■ **Data section**:
****************************************

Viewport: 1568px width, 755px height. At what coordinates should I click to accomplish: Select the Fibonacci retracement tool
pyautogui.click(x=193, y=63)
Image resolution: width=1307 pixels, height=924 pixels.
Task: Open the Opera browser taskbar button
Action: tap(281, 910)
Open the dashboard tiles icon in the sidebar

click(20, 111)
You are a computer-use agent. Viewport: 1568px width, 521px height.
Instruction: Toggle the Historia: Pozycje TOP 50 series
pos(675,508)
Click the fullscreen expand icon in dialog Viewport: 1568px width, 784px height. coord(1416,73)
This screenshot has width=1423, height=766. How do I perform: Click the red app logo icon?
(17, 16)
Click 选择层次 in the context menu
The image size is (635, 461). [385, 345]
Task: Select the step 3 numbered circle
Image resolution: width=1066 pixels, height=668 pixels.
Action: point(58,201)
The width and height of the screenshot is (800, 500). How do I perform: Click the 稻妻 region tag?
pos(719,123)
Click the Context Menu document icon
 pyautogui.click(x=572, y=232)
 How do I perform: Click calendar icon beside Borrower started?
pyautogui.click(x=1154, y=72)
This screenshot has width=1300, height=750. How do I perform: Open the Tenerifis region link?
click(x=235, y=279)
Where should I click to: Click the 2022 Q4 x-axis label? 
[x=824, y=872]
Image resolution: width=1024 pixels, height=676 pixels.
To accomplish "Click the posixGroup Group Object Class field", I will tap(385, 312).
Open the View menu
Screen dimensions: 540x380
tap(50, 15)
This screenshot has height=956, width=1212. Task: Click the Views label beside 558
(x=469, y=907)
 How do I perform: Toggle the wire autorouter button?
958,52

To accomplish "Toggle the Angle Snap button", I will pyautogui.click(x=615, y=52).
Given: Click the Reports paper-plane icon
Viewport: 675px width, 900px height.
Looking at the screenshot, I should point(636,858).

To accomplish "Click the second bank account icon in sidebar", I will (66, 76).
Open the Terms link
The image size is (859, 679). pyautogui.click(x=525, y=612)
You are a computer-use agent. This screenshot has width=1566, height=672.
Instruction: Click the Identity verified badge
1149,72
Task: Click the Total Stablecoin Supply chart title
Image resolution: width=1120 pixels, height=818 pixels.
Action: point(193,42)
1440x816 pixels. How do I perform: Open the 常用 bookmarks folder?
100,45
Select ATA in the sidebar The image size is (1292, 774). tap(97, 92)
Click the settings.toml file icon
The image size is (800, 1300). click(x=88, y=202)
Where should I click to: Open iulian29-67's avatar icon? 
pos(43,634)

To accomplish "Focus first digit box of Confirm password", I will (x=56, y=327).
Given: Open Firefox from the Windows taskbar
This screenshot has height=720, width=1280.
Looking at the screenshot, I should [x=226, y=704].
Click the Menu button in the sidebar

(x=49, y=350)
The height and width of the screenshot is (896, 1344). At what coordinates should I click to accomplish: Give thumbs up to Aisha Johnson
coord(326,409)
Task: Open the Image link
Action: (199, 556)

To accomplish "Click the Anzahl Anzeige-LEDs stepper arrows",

****************************************

■ **Task directions**: For the string "computer", go through the entries above and copy each line where it occurs.

■ **Result of this exercise**:
You are a computer-use agent. Viewport: 1568px width, 521px height.
You are a computer-use agent. This screenshot has width=1566, height=672.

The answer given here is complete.